従来、アルカリゲネス属由来のクレアチンアミジノハイドロラーゼは、Km値がおおよそ13mMであり、また、耐熱性が45℃程度であるため、より低いKm値を示し、しかも、将来における試薬の液状化での流通、販売を考慮し、より高い温度に対し安定なクレアチンアミジノハイドロラーゼが求められていた。更に、従来、遺伝子改変により、クレアチンアミジノハイドロラーゼの耐熱化を行なった場合、Km値が原株と同等か、更に悪化してしまうことが多く、改変により耐熱性及びKm値が向上したものは存在しなかった。
【0003】
【発明が解決しようとする課題】
本発明は、耐熱性クレアチンアミジノハイドロラーゼ及びその製造法を提供することを目的とするものである。
【0004】
【課題を解決するための手段】
本発明者等は、上記目的に鑑み更に検討し、アルカリゲネス由来のクレアチンアミジノハイドラーゼ遺伝子(特開平8−89255号公報記載)の遺伝子改変を行なった結果、耐熱性クレアチンアミジノハイドラーゼが得られること等を見出し、本発明を完成した。
【0005】
即ち、本発明は、下記の理化学的性質を有する耐熱性クレアチンアミジノハイドロラーゼであり、
(a)作用;1モルのクレアチンを加水分解し、1モルのザルコシン及び1モルの尿素を生成する。
(b)基質特異性;クレアチンに基質特異性を有する。
(c)至適pH;7.0〜8.0
(d)安定pH範囲;4.0〜11.0
(e)作用適温の範囲;45℃付近
(f)熱安定性;53℃
(g)分子量;92,000(ゲル濾過法)
また、本発明は、前記の理化学的性質を有する耐熱性クレアチンアミジノハイドロラーゼ生産能を有する微生物を培養し、その培養物から耐熱性クレアチンアミジノハイドロラーゼを採取することを特徴とする耐熱性クレアチンアミジノハイドロラーゼの製造法である。
【0006】
【発明の実施の形態】
以下、本発明を詳細に説明する。
本発明の耐熱性クレアチンアミジノハイドロラーゼは、例えば、次のようにして得ることができる。

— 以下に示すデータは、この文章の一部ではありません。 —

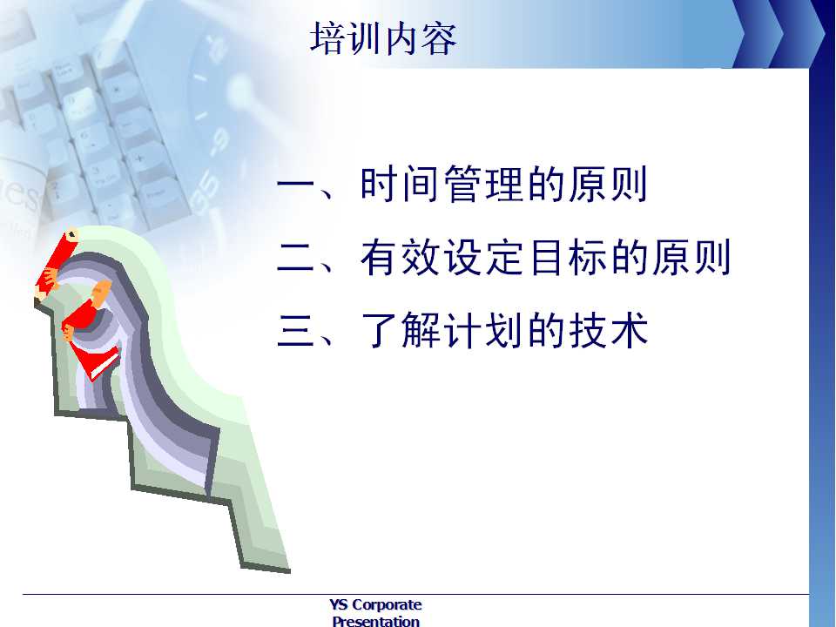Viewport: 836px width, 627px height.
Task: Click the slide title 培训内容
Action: (x=383, y=37)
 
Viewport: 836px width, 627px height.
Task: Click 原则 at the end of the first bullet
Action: (x=608, y=184)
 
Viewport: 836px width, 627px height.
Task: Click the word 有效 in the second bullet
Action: (x=401, y=257)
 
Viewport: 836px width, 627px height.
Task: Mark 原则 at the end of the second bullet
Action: (x=691, y=257)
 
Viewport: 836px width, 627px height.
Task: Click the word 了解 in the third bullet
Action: (x=401, y=330)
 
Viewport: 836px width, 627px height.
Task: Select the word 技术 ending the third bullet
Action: (x=609, y=330)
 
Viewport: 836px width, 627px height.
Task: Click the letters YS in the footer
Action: (x=339, y=604)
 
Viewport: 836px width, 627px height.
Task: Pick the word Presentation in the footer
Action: (x=376, y=621)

先ず、単離したアルカリゲネス・エスピー.KS−85株由来クレアチンアミジノハイドロラーゼ遺伝子を含む組み換え体プラスミドpUCE100DNA(特開平8−89255号公報記載)を、大腸菌(E.coli)JM109(pUCE100)(FERM BP−4803)から、例えば、QIAGEN(フナコシ社製)を利用することにより抽出、精製する。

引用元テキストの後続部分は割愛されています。